Exploitation of Kid Geniuses: Great Pop Culture Tradition That's a Terrible Idea
You would think kids who are extraordinarily smart have enough on their plate. Not so much! argue parents whose kids' intelligence they have nothing to do with, as evidenced by the way they not-at-all reluctantly put them on game shows!
The latest chapter in the idiotic exploitation that occurs when parents put their freakishly sharp tots on TV comes in the form of a cheating scandal that the FCC has opened an inquiry into. Six days before it was set to premiere, Fox pulled the plug on My Little Genius, which was to be hosted by Kevin Pollak—who got terribly screwed here —and starring a bunch of smart, smart kids. Problem, though: the kids weren't smart enough and the producers maybe flipped the kids some answers. Whoops!
A parent of a contestant sent a letter into the FCC detailing some of these shenanigans:
The letter states that when the child said that he didn't know the British system of naming musical notes, he was told by the production staff member the names of four specific notes that "he needed to know," including semibreve for whole note, crotchet for quarter note and quaver for eighth note. "He told us that it was very important to know that the hemidemisemiquaver is the British name for the sixty-fourth note," the letter says.
Bus-ted. Good on the whistle-blower, but again, why put your kids on a game show to test their aptitude? Isn't this the kind of thing loaded with the potential to lead to a life of serious psychological damage?
Pop culture's given us our fair share of child geniuses put on display for us to marvel at. There was P.T. Anderson's Magnolia, in which William H. Macy plays Quiz Kid Donnie Smith in one of its 74 plotlines, who ends up getting fired from his job as a department store clerk only to get drunk and scream at the bartender he's so in love with, he got braces to match him.
Spoiler Alert: He's kinda fucked up.
There's also, of course, The Glass Children of JD Salinger's various stories, whose parents were retired vaudeville performers who had them go on a radio show called It's a Wise Child to put their genius on display. From a 2001 essay on Salinger by Janet Malcom in The New York Review of Books:
Salinger understood the offensiveness of his creations perfectly well. "Zooey"'s narrator, Buddy Glass, wryly cites the view of some of the listeners to the quiz show It's a Wise Child, on which all the Glass children had appeared in turn, "that the Glasses were a bunch of insufferably 'superior' little bastards that should have been drowned or gassed at birth."

Supplied data

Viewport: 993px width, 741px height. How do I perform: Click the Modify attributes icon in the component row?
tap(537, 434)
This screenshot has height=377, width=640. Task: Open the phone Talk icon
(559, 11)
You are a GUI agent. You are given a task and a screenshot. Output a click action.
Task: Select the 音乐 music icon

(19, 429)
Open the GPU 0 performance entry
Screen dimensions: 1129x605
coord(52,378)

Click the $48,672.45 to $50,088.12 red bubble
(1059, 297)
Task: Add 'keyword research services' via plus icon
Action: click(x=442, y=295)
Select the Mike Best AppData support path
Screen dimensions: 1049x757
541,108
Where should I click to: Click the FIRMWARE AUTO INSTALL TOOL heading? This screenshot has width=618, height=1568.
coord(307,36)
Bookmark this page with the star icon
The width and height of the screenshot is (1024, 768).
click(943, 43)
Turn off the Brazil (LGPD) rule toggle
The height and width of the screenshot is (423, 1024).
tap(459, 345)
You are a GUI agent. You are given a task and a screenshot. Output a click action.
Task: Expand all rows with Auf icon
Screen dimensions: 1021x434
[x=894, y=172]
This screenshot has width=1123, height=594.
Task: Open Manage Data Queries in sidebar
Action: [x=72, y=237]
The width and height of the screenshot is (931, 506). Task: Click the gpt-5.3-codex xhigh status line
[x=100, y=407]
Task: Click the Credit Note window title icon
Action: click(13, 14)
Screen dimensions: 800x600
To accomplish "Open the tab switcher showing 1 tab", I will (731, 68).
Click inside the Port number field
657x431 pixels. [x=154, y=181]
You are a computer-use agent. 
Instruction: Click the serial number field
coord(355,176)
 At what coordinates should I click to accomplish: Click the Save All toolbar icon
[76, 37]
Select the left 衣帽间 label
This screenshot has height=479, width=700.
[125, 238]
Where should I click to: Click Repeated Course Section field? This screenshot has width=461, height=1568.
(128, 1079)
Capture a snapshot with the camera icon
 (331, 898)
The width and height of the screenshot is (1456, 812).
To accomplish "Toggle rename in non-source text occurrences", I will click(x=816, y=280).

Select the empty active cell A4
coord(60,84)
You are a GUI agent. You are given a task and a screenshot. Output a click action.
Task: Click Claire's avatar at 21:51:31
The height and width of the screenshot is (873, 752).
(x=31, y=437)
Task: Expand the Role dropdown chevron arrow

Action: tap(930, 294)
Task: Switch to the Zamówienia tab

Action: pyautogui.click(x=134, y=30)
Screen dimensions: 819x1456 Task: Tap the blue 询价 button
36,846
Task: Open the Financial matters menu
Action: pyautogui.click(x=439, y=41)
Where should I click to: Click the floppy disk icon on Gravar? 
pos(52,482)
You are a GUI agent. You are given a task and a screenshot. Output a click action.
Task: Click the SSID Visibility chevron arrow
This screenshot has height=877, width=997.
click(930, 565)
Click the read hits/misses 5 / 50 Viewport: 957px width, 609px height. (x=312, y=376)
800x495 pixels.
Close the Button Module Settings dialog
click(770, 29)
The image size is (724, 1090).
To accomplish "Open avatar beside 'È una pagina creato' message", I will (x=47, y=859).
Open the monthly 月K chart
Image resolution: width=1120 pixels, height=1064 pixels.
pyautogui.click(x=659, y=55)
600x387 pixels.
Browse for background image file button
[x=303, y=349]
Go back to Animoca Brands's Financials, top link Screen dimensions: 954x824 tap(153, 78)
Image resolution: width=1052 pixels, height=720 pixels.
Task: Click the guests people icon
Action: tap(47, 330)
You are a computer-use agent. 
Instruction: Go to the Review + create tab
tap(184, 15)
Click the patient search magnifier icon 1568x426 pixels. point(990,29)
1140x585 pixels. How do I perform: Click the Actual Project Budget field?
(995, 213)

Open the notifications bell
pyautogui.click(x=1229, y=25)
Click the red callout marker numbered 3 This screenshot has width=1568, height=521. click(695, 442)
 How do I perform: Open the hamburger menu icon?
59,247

Problems to solve
(a) List every British name for a musical note given in the article on kid geniuses, with the note each one names.
(b) In the article on kid geniuses, what radio show did the Glass children appear on?

Responses to the exercise
(a)
- Semibreve: whole note
- Crotchet: quarter note
- Quaver: eighth note
- Hemidemisemiquaver: sixty-fourth note

(b) It's a Wise Child